AIM OF THE TASK → Repeat, please, only the lines from the top of the data down to the line with "544x384 pixels."; include both of those lines.

Collected data →
================================
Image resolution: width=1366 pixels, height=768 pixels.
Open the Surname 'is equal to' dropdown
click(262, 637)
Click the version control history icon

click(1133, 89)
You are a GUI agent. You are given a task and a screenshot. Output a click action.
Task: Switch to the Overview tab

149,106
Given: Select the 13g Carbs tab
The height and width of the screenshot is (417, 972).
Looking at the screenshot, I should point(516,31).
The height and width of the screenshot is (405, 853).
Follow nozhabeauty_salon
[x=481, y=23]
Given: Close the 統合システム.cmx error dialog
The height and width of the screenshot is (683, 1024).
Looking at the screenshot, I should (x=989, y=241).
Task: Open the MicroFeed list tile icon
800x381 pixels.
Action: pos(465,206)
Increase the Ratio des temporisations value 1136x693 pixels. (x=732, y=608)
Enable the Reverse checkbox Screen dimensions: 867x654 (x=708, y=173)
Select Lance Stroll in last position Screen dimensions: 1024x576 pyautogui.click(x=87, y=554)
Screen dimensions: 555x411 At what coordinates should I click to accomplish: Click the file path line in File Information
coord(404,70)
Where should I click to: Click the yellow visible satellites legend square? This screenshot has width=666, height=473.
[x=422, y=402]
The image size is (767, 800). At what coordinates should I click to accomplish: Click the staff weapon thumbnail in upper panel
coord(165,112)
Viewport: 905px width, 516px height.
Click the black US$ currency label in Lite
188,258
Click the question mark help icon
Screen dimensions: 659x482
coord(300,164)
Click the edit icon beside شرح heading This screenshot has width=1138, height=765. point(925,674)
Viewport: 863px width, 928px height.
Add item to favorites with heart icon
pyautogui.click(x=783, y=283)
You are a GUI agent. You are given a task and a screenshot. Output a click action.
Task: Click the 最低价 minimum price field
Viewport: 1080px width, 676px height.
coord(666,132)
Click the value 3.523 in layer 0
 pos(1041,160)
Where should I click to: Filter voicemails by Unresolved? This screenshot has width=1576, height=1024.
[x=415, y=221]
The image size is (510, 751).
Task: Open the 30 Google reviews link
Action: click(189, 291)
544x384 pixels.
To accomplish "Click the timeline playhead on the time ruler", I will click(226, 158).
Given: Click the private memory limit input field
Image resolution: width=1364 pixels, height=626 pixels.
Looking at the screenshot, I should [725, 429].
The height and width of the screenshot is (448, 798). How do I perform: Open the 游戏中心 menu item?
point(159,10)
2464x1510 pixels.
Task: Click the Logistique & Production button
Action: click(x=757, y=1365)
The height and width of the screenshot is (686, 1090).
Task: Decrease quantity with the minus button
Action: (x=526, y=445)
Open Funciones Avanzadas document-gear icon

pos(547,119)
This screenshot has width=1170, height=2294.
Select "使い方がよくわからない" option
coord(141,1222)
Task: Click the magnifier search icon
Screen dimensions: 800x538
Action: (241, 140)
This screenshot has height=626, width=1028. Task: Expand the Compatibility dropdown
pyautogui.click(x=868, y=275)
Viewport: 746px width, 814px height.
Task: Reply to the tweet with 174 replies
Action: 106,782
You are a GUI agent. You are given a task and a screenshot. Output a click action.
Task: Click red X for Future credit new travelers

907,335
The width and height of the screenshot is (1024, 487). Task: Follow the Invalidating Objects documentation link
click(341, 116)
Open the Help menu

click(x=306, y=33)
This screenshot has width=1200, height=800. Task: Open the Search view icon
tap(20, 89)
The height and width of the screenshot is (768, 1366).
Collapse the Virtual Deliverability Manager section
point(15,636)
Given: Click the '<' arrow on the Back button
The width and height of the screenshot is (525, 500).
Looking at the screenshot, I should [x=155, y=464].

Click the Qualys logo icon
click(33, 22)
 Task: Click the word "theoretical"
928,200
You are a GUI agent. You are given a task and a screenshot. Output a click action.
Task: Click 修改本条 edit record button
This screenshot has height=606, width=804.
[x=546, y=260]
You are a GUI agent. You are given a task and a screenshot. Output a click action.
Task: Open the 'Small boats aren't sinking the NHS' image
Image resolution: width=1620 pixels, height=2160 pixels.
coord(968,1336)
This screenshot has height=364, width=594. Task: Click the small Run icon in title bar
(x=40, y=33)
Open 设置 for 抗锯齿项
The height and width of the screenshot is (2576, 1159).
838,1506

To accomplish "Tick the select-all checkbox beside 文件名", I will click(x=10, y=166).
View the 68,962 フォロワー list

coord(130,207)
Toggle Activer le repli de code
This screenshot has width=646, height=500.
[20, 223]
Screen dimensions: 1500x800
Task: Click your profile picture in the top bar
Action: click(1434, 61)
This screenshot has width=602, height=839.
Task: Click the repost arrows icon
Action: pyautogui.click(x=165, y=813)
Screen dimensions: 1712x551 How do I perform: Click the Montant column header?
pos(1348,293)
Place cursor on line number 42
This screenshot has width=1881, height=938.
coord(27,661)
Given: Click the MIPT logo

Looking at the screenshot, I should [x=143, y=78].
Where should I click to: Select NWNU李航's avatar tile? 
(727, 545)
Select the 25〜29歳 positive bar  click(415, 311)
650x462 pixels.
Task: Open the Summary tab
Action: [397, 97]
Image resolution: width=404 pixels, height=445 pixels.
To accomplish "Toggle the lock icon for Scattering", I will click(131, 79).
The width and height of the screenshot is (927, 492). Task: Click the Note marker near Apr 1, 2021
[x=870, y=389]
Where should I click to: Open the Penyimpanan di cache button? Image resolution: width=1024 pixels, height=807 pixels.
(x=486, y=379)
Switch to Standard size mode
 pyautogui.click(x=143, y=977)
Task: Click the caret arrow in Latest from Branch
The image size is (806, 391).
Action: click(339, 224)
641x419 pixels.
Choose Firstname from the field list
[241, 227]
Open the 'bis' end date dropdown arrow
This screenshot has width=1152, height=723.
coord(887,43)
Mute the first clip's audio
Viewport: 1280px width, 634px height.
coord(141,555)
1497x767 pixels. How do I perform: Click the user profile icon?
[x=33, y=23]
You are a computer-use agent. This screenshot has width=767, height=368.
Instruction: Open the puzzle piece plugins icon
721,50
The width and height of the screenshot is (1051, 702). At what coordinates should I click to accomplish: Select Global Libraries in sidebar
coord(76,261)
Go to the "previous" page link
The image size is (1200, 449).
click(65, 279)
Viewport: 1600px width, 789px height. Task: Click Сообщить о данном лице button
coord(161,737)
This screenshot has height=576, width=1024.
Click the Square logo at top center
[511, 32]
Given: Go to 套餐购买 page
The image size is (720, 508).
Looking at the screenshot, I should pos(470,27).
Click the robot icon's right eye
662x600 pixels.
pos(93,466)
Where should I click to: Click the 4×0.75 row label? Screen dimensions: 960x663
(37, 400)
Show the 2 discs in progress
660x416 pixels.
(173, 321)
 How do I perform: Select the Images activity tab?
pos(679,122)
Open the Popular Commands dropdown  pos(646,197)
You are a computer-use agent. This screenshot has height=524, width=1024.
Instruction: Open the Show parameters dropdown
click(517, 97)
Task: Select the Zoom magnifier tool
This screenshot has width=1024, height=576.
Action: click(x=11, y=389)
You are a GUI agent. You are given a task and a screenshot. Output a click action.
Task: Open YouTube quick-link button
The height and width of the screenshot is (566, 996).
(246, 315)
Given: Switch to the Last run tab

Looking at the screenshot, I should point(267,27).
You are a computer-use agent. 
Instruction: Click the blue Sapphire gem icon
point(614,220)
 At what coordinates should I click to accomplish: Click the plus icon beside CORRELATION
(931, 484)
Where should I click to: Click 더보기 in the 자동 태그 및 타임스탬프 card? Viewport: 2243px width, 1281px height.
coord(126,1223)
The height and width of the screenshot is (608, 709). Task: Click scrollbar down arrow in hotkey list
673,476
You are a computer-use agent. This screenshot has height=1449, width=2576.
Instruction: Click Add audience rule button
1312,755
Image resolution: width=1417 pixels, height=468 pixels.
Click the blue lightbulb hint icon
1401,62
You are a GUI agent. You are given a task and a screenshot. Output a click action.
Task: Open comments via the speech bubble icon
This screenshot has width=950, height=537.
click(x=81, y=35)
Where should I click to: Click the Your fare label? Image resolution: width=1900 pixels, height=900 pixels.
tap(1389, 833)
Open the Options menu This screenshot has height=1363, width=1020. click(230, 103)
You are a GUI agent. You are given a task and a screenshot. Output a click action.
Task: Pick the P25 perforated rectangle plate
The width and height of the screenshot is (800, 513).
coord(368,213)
================================
ANSWER BELOW →
Image resolution: width=1366 pixels, height=768 pixels.
Open the Surname 'is equal to' dropdown
click(262, 637)
Click the version control history icon

click(1133, 89)
You are a GUI agent. You are given a task and a screenshot. Output a click action.
Task: Switch to the Overview tab

149,106
Given: Select the 13g Carbs tab
The height and width of the screenshot is (417, 972).
Looking at the screenshot, I should point(516,31).
The height and width of the screenshot is (405, 853).
Follow nozhabeauty_salon
[x=481, y=23]
Given: Close the 統合システム.cmx error dialog
The height and width of the screenshot is (683, 1024).
Looking at the screenshot, I should (x=989, y=241).
Task: Open the MicroFeed list tile icon
800x381 pixels.
Action: pos(465,206)
Increase the Ratio des temporisations value 1136x693 pixels. (x=732, y=608)
Enable the Reverse checkbox Screen dimensions: 867x654 (x=708, y=173)
Select Lance Stroll in last position Screen dimensions: 1024x576 pyautogui.click(x=87, y=554)
Screen dimensions: 555x411 At what coordinates should I click to accomplish: Click the file path line in File Information
coord(404,70)
Where should I click to: Click the yellow visible satellites legend square? This screenshot has width=666, height=473.
[x=422, y=402]
The image size is (767, 800). At what coordinates should I click to accomplish: Click the staff weapon thumbnail in upper panel
coord(165,112)
Viewport: 905px width, 516px height.
Click the black US$ currency label in Lite
188,258
Click the question mark help icon
Screen dimensions: 659x482
coord(300,164)
Click the edit icon beside شرح heading This screenshot has width=1138, height=765. point(925,674)
Viewport: 863px width, 928px height.
Add item to favorites with heart icon
pyautogui.click(x=783, y=283)
You are a GUI agent. You are given a task and a screenshot. Output a click action.
Task: Click the 最低价 minimum price field
Viewport: 1080px width, 676px height.
coord(666,132)
Click the value 3.523 in layer 0
 pos(1041,160)
Where should I click to: Filter voicemails by Unresolved? This screenshot has width=1576, height=1024.
[x=415, y=221]
The image size is (510, 751).
Task: Open the 30 Google reviews link
Action: click(189, 291)
544x384 pixels.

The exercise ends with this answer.